◆ What is expected
Report only the number of lines in the following entries where the word "preview" occurs.

(Data section Opens)

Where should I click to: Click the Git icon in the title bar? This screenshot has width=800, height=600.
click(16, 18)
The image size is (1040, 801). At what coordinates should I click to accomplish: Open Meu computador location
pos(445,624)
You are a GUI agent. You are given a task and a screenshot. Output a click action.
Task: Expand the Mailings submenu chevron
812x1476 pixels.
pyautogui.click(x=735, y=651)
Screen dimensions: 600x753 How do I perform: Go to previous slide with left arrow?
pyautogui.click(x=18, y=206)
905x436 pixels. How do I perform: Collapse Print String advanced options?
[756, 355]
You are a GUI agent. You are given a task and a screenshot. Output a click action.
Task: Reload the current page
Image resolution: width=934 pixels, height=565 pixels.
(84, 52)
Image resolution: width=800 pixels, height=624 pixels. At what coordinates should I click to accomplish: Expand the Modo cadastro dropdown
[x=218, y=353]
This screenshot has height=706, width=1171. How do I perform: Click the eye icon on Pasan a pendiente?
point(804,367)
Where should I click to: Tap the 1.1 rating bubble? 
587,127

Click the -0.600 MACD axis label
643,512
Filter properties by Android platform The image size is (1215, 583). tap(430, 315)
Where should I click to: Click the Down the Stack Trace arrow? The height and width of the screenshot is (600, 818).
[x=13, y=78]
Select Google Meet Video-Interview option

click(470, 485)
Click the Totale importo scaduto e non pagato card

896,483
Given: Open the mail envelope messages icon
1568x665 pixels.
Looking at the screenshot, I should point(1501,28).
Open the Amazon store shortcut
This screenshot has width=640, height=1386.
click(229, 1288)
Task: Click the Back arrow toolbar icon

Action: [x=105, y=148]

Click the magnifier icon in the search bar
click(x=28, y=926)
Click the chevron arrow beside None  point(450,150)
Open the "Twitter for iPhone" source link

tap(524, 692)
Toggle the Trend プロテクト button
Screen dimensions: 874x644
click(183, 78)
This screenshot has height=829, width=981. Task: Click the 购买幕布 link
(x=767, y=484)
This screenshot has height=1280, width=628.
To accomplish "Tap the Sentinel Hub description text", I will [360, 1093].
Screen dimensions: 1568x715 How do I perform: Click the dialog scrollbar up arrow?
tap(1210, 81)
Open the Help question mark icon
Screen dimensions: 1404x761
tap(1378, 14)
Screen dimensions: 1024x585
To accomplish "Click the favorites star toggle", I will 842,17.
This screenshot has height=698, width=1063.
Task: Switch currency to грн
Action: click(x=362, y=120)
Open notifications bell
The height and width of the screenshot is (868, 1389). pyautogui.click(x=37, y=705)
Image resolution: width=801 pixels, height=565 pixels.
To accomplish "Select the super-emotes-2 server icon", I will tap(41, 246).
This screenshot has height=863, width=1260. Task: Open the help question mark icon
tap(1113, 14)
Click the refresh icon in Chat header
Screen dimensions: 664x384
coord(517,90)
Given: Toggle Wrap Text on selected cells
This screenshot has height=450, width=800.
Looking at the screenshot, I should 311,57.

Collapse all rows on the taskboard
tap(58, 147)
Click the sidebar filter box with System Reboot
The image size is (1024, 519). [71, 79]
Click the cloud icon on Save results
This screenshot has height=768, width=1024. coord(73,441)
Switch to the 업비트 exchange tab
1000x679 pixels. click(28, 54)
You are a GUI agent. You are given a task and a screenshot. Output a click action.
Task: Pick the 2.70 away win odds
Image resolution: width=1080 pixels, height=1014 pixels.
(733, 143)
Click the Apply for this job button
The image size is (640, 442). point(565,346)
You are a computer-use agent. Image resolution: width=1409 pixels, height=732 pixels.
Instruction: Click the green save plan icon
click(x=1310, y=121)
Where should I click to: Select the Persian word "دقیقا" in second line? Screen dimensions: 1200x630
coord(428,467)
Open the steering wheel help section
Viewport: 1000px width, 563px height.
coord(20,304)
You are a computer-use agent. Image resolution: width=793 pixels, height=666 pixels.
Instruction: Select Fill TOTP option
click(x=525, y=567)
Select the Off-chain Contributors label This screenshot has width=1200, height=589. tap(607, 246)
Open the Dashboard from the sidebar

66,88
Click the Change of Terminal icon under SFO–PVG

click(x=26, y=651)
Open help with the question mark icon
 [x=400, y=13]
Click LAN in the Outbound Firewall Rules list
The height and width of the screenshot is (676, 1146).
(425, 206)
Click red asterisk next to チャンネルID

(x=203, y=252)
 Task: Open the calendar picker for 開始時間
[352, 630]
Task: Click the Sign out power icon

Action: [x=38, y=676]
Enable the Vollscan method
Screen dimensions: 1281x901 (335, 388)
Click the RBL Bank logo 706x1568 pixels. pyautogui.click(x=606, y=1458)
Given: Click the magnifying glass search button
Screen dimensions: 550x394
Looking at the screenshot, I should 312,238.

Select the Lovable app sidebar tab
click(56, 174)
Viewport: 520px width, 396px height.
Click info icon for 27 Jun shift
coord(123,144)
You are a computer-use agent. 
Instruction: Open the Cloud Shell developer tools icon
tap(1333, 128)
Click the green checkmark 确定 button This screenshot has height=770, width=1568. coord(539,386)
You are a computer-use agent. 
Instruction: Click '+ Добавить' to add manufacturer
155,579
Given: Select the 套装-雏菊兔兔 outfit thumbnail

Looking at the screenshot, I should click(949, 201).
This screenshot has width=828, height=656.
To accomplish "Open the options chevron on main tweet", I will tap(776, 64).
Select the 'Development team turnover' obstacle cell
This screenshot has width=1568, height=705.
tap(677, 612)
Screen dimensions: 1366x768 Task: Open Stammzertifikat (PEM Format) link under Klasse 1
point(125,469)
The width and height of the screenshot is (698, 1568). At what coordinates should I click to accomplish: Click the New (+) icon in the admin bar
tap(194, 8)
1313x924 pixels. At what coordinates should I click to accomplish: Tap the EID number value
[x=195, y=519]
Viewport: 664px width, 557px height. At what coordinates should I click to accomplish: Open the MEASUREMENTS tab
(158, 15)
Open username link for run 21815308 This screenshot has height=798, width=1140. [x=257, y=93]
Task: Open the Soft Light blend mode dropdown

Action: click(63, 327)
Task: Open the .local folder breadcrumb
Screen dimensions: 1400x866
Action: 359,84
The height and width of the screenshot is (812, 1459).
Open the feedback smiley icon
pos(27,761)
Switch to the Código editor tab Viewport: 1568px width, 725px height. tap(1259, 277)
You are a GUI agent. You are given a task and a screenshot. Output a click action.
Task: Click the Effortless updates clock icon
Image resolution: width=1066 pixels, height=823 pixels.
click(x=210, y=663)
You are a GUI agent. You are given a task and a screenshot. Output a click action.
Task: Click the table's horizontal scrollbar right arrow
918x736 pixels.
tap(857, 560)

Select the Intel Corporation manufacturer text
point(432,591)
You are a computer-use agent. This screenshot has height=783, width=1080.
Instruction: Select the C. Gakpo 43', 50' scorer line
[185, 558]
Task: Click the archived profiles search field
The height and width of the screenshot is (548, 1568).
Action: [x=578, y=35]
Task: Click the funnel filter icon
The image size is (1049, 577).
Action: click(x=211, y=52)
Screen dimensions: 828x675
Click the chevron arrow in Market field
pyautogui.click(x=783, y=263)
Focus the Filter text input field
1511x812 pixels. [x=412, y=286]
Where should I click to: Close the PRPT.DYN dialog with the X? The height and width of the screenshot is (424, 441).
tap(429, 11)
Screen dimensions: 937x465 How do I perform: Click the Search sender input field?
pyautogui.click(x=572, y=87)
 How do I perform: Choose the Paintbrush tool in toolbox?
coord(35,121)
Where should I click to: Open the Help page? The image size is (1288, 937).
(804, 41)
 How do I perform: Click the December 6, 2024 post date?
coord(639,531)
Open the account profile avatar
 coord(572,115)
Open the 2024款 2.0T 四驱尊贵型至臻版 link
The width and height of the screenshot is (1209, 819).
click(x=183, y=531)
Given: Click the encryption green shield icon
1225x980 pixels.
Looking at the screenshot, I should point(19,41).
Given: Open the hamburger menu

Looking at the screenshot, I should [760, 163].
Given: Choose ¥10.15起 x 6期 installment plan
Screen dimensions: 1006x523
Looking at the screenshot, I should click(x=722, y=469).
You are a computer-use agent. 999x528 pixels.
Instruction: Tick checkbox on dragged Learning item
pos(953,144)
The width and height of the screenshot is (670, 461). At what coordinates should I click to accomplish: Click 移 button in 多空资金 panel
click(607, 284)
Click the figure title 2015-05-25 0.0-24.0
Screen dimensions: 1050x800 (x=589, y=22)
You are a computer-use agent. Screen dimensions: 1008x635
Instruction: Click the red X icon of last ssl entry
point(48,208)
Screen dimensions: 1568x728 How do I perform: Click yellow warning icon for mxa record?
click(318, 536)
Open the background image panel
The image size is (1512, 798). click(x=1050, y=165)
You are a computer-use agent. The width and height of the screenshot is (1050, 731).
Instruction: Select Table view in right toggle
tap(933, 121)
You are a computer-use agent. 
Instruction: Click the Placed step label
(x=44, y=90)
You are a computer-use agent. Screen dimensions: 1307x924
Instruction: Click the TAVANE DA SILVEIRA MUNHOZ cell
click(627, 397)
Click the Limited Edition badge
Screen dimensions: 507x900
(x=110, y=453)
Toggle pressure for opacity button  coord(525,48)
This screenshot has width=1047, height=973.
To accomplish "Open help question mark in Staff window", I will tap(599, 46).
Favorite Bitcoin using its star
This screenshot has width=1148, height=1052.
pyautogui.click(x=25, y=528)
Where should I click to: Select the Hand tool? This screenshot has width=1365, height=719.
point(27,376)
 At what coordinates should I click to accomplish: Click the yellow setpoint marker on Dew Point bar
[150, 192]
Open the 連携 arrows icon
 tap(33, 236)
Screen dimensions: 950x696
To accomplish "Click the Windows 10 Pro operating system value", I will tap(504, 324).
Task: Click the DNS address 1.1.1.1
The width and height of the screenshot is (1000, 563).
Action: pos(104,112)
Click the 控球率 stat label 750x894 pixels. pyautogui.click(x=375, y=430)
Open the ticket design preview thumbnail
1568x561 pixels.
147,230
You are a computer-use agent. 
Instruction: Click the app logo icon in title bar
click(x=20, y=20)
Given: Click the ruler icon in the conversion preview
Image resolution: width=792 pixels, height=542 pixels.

(Data section Closes)

◆ Response area
2